A bare number is the only acceptable answer: how many lines of these entries include "coordinates"?

──────── Information supplied ────────

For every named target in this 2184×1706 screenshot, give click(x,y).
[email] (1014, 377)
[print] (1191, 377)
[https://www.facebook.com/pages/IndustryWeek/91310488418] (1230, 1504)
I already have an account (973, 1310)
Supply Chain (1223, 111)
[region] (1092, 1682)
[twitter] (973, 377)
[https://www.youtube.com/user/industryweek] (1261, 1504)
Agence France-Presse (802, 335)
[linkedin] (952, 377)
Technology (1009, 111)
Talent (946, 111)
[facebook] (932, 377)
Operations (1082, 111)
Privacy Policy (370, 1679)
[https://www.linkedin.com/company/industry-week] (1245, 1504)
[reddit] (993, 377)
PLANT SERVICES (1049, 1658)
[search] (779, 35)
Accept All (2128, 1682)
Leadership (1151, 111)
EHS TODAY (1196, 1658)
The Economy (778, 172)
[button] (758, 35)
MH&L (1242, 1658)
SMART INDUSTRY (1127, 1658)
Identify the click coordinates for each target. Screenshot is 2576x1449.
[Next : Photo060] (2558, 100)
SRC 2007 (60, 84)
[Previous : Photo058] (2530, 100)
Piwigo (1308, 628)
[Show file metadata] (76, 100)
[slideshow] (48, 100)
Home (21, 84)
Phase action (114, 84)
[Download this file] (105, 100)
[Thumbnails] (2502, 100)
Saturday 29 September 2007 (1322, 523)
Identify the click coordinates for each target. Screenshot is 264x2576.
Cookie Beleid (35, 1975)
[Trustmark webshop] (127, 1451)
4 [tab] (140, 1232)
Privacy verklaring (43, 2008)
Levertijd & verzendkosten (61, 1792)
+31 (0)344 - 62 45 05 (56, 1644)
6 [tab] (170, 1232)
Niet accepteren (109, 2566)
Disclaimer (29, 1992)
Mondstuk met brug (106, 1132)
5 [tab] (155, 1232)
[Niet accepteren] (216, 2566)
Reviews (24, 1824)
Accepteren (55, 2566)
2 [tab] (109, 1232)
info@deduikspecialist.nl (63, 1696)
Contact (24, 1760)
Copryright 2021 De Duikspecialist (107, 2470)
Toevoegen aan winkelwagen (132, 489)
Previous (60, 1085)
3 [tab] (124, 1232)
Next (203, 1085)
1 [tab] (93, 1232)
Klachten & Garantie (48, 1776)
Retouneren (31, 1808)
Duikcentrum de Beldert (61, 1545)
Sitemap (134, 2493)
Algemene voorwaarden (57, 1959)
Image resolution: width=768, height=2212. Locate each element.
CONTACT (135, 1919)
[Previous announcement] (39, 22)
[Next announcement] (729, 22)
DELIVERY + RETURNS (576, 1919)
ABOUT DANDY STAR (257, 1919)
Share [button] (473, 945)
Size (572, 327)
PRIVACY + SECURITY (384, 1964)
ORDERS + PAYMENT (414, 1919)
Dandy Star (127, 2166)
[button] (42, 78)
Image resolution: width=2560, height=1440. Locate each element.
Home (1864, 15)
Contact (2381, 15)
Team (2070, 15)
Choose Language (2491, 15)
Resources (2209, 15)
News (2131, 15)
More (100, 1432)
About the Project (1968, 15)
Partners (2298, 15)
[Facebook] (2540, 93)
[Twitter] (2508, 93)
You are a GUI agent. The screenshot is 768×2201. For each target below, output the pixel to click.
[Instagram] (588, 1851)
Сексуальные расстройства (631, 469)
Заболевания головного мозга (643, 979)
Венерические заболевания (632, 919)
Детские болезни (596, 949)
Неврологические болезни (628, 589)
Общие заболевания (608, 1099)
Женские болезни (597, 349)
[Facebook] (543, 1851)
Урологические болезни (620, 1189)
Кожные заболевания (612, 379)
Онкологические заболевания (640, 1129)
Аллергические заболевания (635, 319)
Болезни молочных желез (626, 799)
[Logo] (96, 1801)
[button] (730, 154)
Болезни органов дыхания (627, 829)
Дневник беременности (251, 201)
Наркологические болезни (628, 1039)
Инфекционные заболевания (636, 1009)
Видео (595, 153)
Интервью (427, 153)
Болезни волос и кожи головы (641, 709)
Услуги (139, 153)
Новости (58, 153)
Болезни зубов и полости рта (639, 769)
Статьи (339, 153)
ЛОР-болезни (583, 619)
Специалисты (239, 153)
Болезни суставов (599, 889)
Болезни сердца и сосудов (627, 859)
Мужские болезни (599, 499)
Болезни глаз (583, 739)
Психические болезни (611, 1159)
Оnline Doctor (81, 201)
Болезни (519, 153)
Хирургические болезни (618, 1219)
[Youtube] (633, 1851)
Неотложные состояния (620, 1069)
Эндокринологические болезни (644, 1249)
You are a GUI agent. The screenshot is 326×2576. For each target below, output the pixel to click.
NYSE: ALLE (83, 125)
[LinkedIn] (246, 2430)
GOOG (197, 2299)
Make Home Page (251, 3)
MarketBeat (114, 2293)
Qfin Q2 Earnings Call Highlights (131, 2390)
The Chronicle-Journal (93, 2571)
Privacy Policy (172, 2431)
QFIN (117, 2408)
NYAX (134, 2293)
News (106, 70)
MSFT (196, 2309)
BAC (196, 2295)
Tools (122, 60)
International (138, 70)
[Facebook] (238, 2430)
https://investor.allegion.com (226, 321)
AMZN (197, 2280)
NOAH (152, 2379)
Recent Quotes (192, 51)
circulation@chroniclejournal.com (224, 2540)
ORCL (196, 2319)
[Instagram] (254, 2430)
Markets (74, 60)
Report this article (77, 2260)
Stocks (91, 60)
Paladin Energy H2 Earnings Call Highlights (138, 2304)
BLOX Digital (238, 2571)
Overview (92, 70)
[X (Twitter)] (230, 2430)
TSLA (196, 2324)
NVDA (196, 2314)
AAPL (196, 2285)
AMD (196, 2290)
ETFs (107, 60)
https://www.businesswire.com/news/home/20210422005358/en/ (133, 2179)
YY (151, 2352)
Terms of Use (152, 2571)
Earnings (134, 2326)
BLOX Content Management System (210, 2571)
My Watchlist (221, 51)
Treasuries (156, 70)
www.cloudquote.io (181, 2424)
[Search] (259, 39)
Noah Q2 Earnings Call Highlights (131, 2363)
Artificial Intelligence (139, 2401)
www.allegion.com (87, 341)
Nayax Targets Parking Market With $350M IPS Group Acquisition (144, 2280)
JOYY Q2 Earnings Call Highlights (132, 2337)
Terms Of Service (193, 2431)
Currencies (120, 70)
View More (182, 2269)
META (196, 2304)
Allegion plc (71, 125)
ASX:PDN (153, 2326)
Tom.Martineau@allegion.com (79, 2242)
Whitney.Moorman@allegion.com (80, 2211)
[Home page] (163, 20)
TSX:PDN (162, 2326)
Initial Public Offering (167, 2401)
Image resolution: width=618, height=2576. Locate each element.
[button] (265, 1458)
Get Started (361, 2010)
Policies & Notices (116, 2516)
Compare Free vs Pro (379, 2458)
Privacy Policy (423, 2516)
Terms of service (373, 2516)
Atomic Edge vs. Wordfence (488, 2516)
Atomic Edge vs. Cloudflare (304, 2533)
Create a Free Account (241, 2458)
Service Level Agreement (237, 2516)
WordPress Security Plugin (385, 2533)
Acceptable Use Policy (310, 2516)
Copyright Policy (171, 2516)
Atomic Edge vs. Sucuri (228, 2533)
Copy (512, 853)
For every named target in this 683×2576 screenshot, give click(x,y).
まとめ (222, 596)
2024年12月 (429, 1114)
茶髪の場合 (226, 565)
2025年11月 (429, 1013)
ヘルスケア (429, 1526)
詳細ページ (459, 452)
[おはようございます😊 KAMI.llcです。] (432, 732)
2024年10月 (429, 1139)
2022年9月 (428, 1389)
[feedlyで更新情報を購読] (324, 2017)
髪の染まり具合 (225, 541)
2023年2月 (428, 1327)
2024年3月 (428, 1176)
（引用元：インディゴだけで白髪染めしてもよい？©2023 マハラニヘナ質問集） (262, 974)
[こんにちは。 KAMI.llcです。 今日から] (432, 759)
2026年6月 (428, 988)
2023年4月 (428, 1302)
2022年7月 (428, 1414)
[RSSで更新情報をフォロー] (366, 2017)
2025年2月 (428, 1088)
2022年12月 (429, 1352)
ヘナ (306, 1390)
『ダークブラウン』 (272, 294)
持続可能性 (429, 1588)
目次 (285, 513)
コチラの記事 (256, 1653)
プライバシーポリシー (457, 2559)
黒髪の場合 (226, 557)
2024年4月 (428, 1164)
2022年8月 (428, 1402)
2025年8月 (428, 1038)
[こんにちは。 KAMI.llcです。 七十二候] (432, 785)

────────

■ **Completed exercise**:
2